Working data:
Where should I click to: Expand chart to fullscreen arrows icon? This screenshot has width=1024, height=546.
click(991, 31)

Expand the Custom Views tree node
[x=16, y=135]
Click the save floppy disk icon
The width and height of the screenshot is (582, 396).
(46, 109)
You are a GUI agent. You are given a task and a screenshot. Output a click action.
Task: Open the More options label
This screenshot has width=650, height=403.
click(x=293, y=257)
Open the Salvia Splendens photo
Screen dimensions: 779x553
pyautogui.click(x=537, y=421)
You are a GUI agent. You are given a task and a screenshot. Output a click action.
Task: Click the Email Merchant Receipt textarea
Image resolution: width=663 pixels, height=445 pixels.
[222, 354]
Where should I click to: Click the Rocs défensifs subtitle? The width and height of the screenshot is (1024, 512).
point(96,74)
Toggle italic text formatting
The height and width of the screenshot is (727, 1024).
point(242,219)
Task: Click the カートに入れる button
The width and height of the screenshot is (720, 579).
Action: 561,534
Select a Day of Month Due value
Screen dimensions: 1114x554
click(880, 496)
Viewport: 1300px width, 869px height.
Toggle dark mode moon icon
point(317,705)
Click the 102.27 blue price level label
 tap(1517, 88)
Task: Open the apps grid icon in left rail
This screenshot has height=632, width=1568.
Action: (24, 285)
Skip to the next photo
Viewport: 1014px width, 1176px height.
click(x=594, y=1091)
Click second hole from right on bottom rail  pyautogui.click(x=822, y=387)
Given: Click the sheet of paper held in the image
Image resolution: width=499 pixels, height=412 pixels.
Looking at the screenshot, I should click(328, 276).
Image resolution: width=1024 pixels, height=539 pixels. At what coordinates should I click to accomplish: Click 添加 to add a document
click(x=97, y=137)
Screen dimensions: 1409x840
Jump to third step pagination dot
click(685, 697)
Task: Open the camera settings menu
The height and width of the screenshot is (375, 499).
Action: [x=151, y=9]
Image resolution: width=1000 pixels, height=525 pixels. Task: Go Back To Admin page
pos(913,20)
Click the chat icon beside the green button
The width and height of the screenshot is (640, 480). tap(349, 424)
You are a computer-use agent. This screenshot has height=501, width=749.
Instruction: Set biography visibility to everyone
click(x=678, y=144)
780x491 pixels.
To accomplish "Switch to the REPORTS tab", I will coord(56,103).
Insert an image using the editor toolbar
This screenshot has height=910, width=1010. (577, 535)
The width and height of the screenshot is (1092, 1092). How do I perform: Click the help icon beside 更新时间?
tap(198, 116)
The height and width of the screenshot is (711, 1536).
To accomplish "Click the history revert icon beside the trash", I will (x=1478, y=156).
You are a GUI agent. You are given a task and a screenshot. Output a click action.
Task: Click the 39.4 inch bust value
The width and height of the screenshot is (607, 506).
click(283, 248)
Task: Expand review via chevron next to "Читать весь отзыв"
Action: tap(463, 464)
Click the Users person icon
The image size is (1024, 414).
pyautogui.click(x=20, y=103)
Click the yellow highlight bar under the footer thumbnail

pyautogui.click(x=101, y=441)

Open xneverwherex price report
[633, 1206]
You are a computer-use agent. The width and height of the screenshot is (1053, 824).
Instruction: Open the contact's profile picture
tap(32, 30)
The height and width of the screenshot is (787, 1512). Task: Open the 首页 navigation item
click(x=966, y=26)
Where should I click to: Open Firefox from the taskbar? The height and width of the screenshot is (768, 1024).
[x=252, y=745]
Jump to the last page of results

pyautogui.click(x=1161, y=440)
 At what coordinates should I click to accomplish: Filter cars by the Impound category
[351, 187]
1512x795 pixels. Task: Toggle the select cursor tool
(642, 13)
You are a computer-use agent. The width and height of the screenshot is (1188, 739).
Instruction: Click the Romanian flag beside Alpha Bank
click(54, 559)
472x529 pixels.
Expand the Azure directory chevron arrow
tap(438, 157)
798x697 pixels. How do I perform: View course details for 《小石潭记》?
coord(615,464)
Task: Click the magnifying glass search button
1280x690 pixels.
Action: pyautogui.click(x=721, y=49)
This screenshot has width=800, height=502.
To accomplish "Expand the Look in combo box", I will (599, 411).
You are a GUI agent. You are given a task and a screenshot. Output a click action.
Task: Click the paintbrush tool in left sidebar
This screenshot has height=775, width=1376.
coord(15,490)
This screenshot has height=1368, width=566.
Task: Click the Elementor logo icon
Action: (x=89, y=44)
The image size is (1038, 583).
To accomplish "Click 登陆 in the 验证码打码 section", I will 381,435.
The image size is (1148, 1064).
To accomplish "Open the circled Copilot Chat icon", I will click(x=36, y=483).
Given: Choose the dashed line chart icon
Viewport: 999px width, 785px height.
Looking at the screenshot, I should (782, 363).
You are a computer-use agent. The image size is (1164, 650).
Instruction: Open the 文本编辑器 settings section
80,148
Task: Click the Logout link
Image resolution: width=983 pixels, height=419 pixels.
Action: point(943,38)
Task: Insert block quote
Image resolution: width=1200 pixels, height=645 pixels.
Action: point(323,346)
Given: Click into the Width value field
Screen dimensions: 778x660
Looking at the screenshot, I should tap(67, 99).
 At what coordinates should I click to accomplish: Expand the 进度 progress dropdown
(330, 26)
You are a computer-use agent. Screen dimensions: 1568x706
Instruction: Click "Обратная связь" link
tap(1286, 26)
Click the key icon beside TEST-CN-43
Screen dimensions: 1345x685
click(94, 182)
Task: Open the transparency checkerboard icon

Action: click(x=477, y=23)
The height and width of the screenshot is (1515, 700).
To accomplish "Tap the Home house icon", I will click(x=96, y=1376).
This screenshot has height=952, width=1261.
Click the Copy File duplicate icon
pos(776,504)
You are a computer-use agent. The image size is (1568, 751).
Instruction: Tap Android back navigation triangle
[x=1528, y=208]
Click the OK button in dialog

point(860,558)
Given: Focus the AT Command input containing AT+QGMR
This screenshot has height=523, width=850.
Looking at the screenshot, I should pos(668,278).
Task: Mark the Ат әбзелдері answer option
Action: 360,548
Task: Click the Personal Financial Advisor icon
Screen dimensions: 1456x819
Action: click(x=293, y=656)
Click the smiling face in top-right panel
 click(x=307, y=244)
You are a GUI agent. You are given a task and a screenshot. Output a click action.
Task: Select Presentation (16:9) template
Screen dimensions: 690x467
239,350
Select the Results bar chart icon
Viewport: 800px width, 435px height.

Task objective: What you return must match the records exactly, down to the last line.

Written response:
Where should I click to: Expand chart to fullscreen arrows icon? This screenshot has width=1024, height=546.
click(991, 31)

Expand the Custom Views tree node
[x=16, y=135]
Click the save floppy disk icon
The width and height of the screenshot is (582, 396).
(46, 109)
You are a GUI agent. You are given a task and a screenshot. Output a click action.
Task: Open the More options label
This screenshot has width=650, height=403.
click(x=293, y=257)
Open the Salvia Splendens photo
Screen dimensions: 779x553
pyautogui.click(x=537, y=421)
You are a GUI agent. You are given a task and a screenshot. Output a click action.
Task: Click the Email Merchant Receipt textarea
Image resolution: width=663 pixels, height=445 pixels.
[222, 354]
Where should I click to: Click the Rocs défensifs subtitle? The width and height of the screenshot is (1024, 512).
point(96,74)
Toggle italic text formatting
The height and width of the screenshot is (727, 1024).
point(242,219)
Task: Click the カートに入れる button
The width and height of the screenshot is (720, 579).
Action: 561,534
Select a Day of Month Due value
Screen dimensions: 1114x554
click(880, 496)
Viewport: 1300px width, 869px height.
Toggle dark mode moon icon
point(317,705)
Click the 102.27 blue price level label
 tap(1517, 88)
Task: Open the apps grid icon in left rail
This screenshot has height=632, width=1568.
Action: (24, 285)
Skip to the next photo
Viewport: 1014px width, 1176px height.
click(x=594, y=1091)
Click second hole from right on bottom rail  pyautogui.click(x=822, y=387)
Given: Click the sheet of paper held in the image
Image resolution: width=499 pixels, height=412 pixels.
Looking at the screenshot, I should click(328, 276).
Image resolution: width=1024 pixels, height=539 pixels. At what coordinates should I click to accomplish: Click 添加 to add a document
click(x=97, y=137)
Screen dimensions: 1409x840
Jump to third step pagination dot
click(685, 697)
Task: Open the camera settings menu
The height and width of the screenshot is (375, 499).
Action: [x=151, y=9]
Image resolution: width=1000 pixels, height=525 pixels. Task: Go Back To Admin page
pos(913,20)
Click the chat icon beside the green button
The width and height of the screenshot is (640, 480). tap(349, 424)
You are a computer-use agent. This screenshot has height=501, width=749.
Instruction: Set biography visibility to everyone
click(x=678, y=144)
780x491 pixels.
To accomplish "Switch to the REPORTS tab", I will coord(56,103).
Insert an image using the editor toolbar
This screenshot has height=910, width=1010. (577, 535)
The width and height of the screenshot is (1092, 1092). How do I perform: Click the help icon beside 更新时间?
tap(198, 116)
The height and width of the screenshot is (711, 1536).
To accomplish "Click the history revert icon beside the trash", I will (x=1478, y=156).
You are a GUI agent. You are given a task and a screenshot. Output a click action.
Task: Click the 39.4 inch bust value
The width and height of the screenshot is (607, 506).
click(283, 248)
Task: Expand review via chevron next to "Читать весь отзыв"
Action: tap(463, 464)
Click the Users person icon
The image size is (1024, 414).
pyautogui.click(x=20, y=103)
Click the yellow highlight bar under the footer thumbnail

pyautogui.click(x=101, y=441)

Open xneverwherex price report
[633, 1206]
You are a computer-use agent. The width and height of the screenshot is (1053, 824).
Instruction: Open the contact's profile picture
tap(32, 30)
The height and width of the screenshot is (787, 1512). Task: Open the 首页 navigation item
click(x=966, y=26)
Where should I click to: Open Firefox from the taskbar? The height and width of the screenshot is (768, 1024).
[x=252, y=745]
Jump to the last page of results

pyautogui.click(x=1161, y=440)
 At what coordinates should I click to accomplish: Filter cars by the Impound category
[351, 187]
1512x795 pixels. Task: Toggle the select cursor tool
(642, 13)
You are a computer-use agent. The width and height of the screenshot is (1188, 739).
Instruction: Click the Romanian flag beside Alpha Bank
click(54, 559)
472x529 pixels.
Expand the Azure directory chevron arrow
tap(438, 157)
798x697 pixels. How do I perform: View course details for 《小石潭记》?
coord(615,464)
Task: Click the magnifying glass search button
1280x690 pixels.
Action: pyautogui.click(x=721, y=49)
This screenshot has width=800, height=502.
To accomplish "Expand the Look in combo box", I will (599, 411).
You are a GUI agent. You are given a task and a screenshot. Output a click action.
Task: Click the paintbrush tool in left sidebar
This screenshot has height=775, width=1376.
coord(15,490)
This screenshot has height=1368, width=566.
Task: Click the Elementor logo icon
Action: (x=89, y=44)
The image size is (1038, 583).
To accomplish "Click 登陆 in the 验证码打码 section", I will 381,435.
The image size is (1148, 1064).
To accomplish "Open the circled Copilot Chat icon", I will click(x=36, y=483).
Given: Choose the dashed line chart icon
Viewport: 999px width, 785px height.
Looking at the screenshot, I should (782, 363).
You are a computer-use agent. The image size is (1164, 650).
Instruction: Open the 文本编辑器 settings section
80,148
Task: Click the Logout link
Image resolution: width=983 pixels, height=419 pixels.
Action: point(943,38)
Task: Insert block quote
Image resolution: width=1200 pixels, height=645 pixels.
Action: point(323,346)
Given: Click into the Width value field
Screen dimensions: 778x660
Looking at the screenshot, I should tap(67, 99).
 At what coordinates should I click to accomplish: Expand the 进度 progress dropdown
(330, 26)
You are a computer-use agent. Screen dimensions: 1568x706
Instruction: Click "Обратная связь" link
tap(1286, 26)
Click the key icon beside TEST-CN-43
Screen dimensions: 1345x685
click(94, 182)
Task: Open the transparency checkerboard icon

Action: click(x=477, y=23)
The height and width of the screenshot is (1515, 700).
To accomplish "Tap the Home house icon", I will click(x=96, y=1376).
This screenshot has height=952, width=1261.
Click the Copy File duplicate icon
pos(776,504)
You are a computer-use agent. The image size is (1568, 751).
Instruction: Tap Android back navigation triangle
[x=1528, y=208]
Click the OK button in dialog

point(860,558)
Given: Focus the AT Command input containing AT+QGMR
This screenshot has height=523, width=850.
Looking at the screenshot, I should pos(668,278).
Task: Mark the Ат әбзелдері answer option
Action: 360,548
Task: Click the Personal Financial Advisor icon
Screen dimensions: 1456x819
Action: click(x=293, y=656)
Click the smiling face in top-right panel
 click(x=307, y=244)
You are a GUI agent. You are given a task and a screenshot. Output a click action.
Task: Select Presentation (16:9) template
Screen dimensions: 690x467
239,350
Select the Results bar chart icon
Viewport: 800px width, 435px height.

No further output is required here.